Hong Kong protest films featured at Taiwan Documentary Festival


Two films linked to the Hong Kong protests that are unlikely to ever be screened in their home territories will take center stage at the Taiwan International Documentary Festival, in the event’s Chinese independent documentaries section. The festival takes place in several locations from May 6 to 15, 2022.

The eight-track Chinese independent documentaries section will give Chan Tze Woon’s “Blue Island” (“Yellowing”) its Asian premiere and Crystal Wong’s “The Grass is Greener on the Other Side” a world premiere.

Both films explore the fate of Hong Kong against the backdrop of the aftermath of the 2019 protests. The sometimes violent pro-democracy protests were sparked by the proposed law allowing suspects to be tried in mainland China, which applies a legal system different from the Hong Kong common law system.

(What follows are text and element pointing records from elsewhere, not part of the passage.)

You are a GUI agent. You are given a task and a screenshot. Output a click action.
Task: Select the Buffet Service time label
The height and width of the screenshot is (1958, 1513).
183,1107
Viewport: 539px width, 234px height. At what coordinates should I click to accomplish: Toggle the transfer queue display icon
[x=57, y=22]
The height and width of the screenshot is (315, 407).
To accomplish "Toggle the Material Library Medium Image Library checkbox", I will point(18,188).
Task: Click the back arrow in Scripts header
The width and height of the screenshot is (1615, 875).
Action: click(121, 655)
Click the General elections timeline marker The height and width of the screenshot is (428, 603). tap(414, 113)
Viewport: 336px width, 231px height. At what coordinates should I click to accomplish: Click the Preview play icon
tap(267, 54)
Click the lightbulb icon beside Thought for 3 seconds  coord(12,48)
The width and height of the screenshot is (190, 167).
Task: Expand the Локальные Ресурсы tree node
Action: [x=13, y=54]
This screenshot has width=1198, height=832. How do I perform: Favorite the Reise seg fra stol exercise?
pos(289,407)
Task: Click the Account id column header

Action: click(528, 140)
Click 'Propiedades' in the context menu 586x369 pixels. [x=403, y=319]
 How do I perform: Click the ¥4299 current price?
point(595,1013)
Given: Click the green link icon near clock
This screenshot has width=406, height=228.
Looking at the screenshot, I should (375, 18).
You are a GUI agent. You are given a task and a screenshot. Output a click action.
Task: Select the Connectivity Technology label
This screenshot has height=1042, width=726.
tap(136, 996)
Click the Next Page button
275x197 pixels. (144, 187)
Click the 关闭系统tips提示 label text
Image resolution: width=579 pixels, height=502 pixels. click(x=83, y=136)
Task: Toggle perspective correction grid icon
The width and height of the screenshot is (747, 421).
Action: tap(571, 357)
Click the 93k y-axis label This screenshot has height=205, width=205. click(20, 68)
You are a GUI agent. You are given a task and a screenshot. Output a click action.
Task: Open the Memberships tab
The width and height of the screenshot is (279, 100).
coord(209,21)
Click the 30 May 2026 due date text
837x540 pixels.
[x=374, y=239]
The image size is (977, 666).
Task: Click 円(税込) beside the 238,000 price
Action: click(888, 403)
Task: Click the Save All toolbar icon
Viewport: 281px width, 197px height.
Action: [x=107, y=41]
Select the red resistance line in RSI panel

The protests were largely silenced by Beijing’s injection of a national security law into the city’s legal system in June 2020. This ushered in considerations of secession, terrorism, subversion and collusion with foreign forces in every corner of Hong Kong society. Additionally, a strict but recently ineffective zero COVID policy has caused the exodus of hundreds of thousands of residents.

In “Blue Island,” Chan paints a portrait of Hong Kong during the turbulent times with documentary footage and scene re-enactments that chart the impact felt by Hong Kongers from all walks of life.

“The Grass is Greener on the Other Side” depicts the struggle of Hong Kong migrants who fled the city because of political considerations. The film’s director, Wong, is also a migrant from Hong Kong. But she returned to the city to cover the protest in 2019, and her film also examines migrants’ conflicts between preserving a Hong Kong cultural identity while in exile and assimilating into their new homeland.

Several films linked to the 2019 protests have been pulled from Hong Kong release as the city has tightened its film censorship rules. The political films have been accused by Beijing loyalists of being “seditious” and an alleged violation of national security law. These include “Revolution of Our Times”, “Inside the Red Brick Wall”, and the drama “May You Stay Young Forever”. These films were however screened in Taiwan and Britain at the recent Hong Kong Film Festival UK.

TIDF’s Chinese Independent Documentary Section is also hosting the screening of Li Wei’s “Silence in the Dust”, which follows the trajectory of underprivileged people in China. Hu Sanshou’s “The Burrows” is an intimate tale of his grandparents building their own grave in rural Shaanxi during the pandemic. Zhu Rikun’s “No Desire to Hide” offers audiences a glimpse into the daily life of the open relationship between filmmaker Wu Haohao and his girlfriend Ge Ningning.

Weina Zhao’s autobiographical work “Weiyena – The Long March Home” delves deep into the trauma of the Cultural Revolution. Viv Li’s “I Don’t Feel at Home Anywhere Anywhere” is an essay on her journey back to Beijing to see her family after leaving China for more than a decade. Tang Han examines the context of the Chinese banknote portrait of the late Chinese leader Mao Zedong in “Pink Mao.”

The titles are among 18 films competing for the new TIDF Visionary Award, which replaces the previous Chinese Documentary Award. It will be presented on May 12.